→ **Required work**
In the entries below, find the line containing "Điều kiện đổi trả và hoàn tiền (80, 2015)" and the line containing "Hệ Thống Chuồng Lưu Trú (77, 1101)". Copy those two lines and everything between them exactly, and only that.

━━━ Given data ━━━

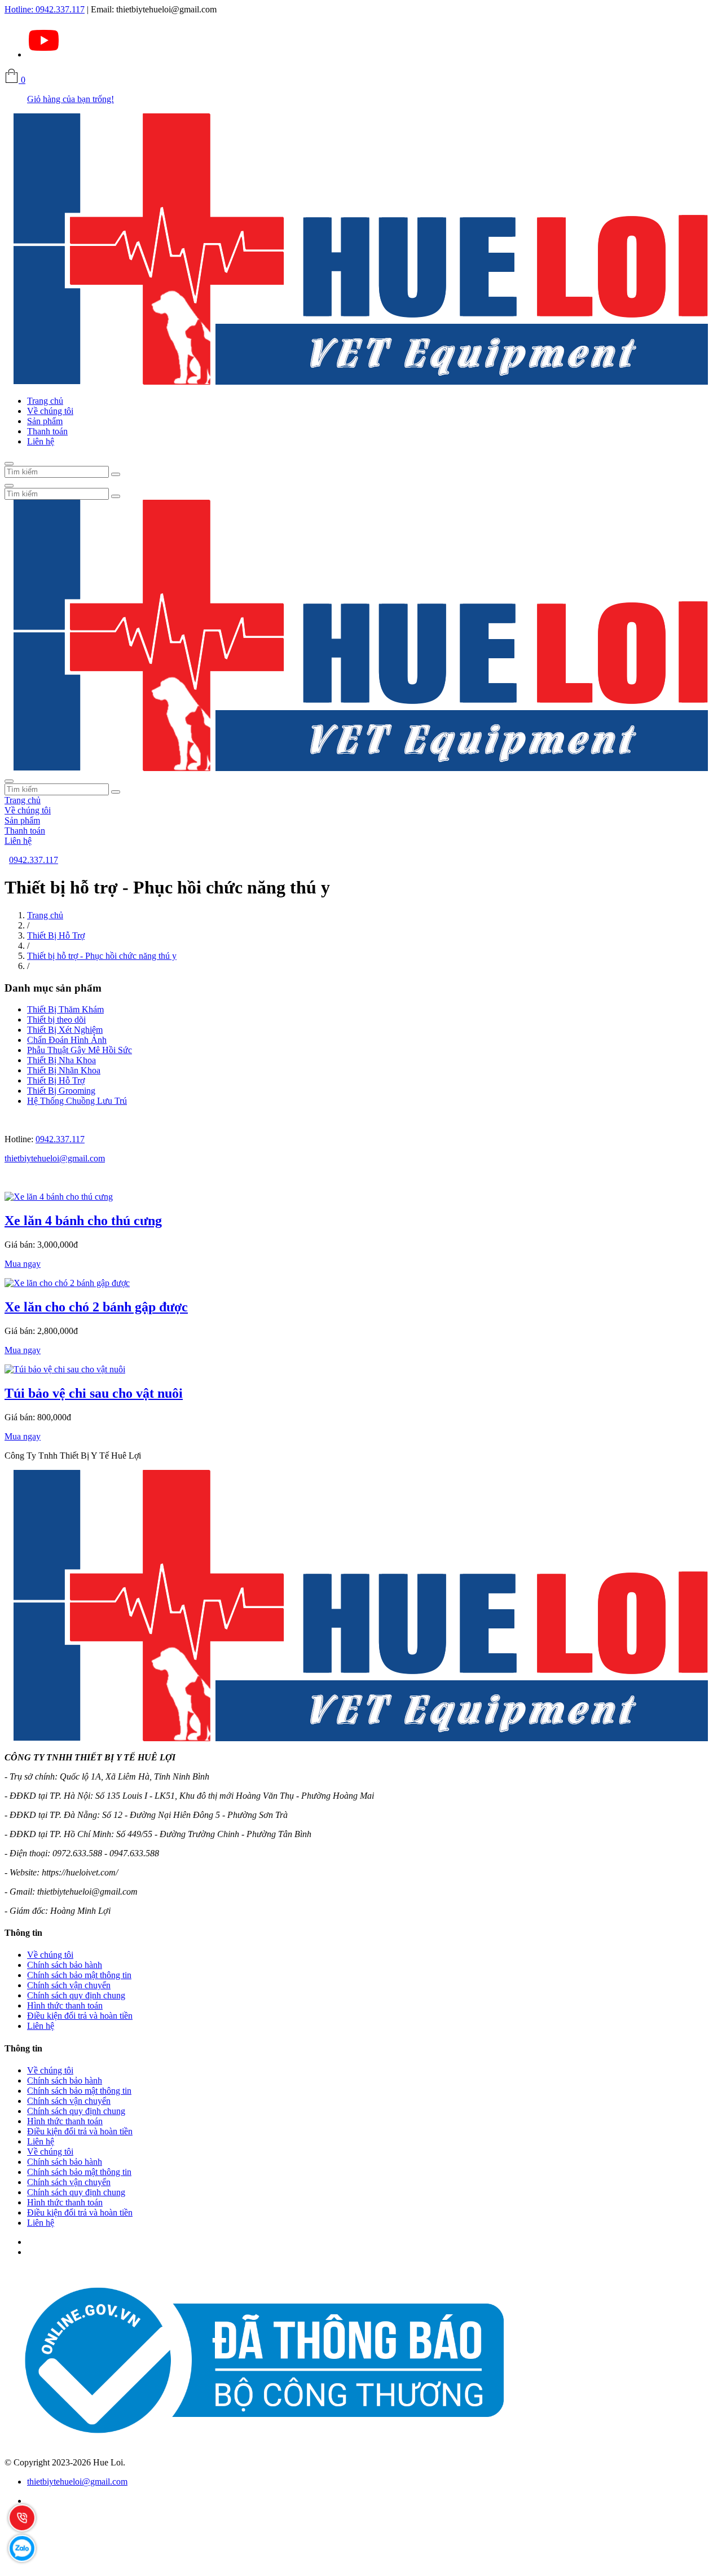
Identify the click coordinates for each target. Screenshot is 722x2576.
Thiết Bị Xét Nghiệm (65, 1029)
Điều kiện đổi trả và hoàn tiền (80, 2015)
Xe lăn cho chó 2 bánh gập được (96, 1307)
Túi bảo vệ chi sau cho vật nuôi (94, 1393)
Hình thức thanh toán (65, 2005)
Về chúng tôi (50, 411)
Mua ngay (23, 1264)
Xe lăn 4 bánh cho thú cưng (83, 1220)
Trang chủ (45, 401)
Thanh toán (47, 431)
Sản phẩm (45, 421)
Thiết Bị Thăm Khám (65, 1009)
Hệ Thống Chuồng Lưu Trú (77, 1101)
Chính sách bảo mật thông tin (79, 1975)
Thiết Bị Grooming (61, 1090)
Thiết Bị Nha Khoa (61, 1060)
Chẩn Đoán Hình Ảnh (67, 1040)
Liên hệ (40, 441)
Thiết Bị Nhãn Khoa (63, 1070)
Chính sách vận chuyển (69, 1985)
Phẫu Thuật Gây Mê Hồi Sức (79, 1050)
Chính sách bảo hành (64, 1965)
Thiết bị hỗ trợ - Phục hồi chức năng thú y (102, 956)
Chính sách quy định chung (76, 1995)
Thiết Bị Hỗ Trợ (56, 935)
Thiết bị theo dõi (56, 1019)
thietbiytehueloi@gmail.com (55, 1158)
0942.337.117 (45, 9)
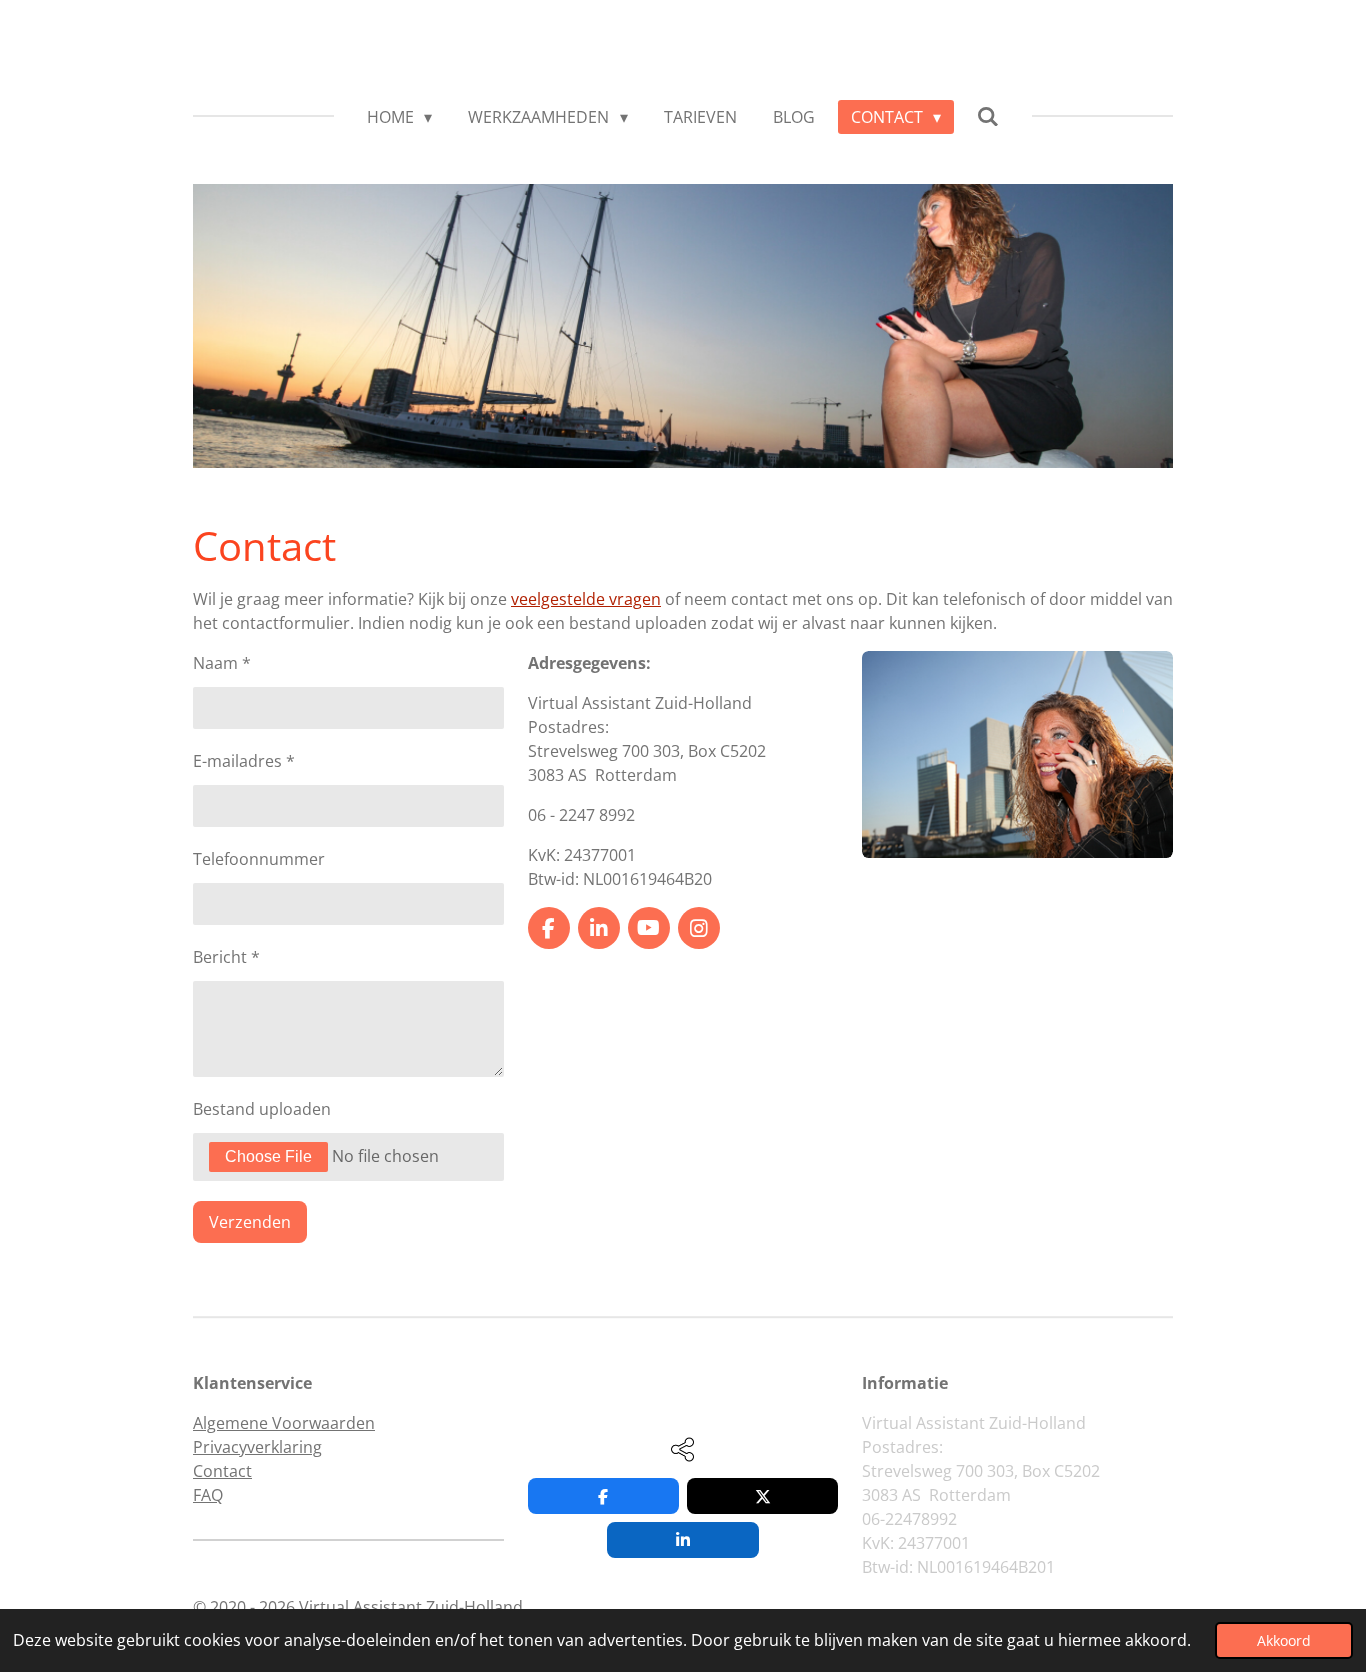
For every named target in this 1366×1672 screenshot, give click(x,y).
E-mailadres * (244, 761)
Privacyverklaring (257, 1447)
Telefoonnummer (259, 859)
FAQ (208, 1495)
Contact (222, 1471)
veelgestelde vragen (586, 599)
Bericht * (226, 957)
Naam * (222, 663)
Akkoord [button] (1284, 1640)
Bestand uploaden (262, 1109)
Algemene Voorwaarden (284, 1423)
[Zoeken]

━━━

→ **Written solution**
Điều kiện đổi trả và hoàn tiền (80, 2015)
Xe lăn cho chó 2 bánh gập được (96, 1307)
Túi bảo vệ chi sau cho vật nuôi (94, 1393)
Hình thức thanh toán (65, 2005)
Về chúng tôi (50, 411)
Mua ngay (23, 1264)
Xe lăn 4 bánh cho thú cưng (83, 1220)
Trang chủ (45, 401)
Thanh toán (47, 431)
Sản phẩm (45, 421)
Thiết Bị Thăm Khám (65, 1009)
Hệ Thống Chuồng Lưu Trú (77, 1101)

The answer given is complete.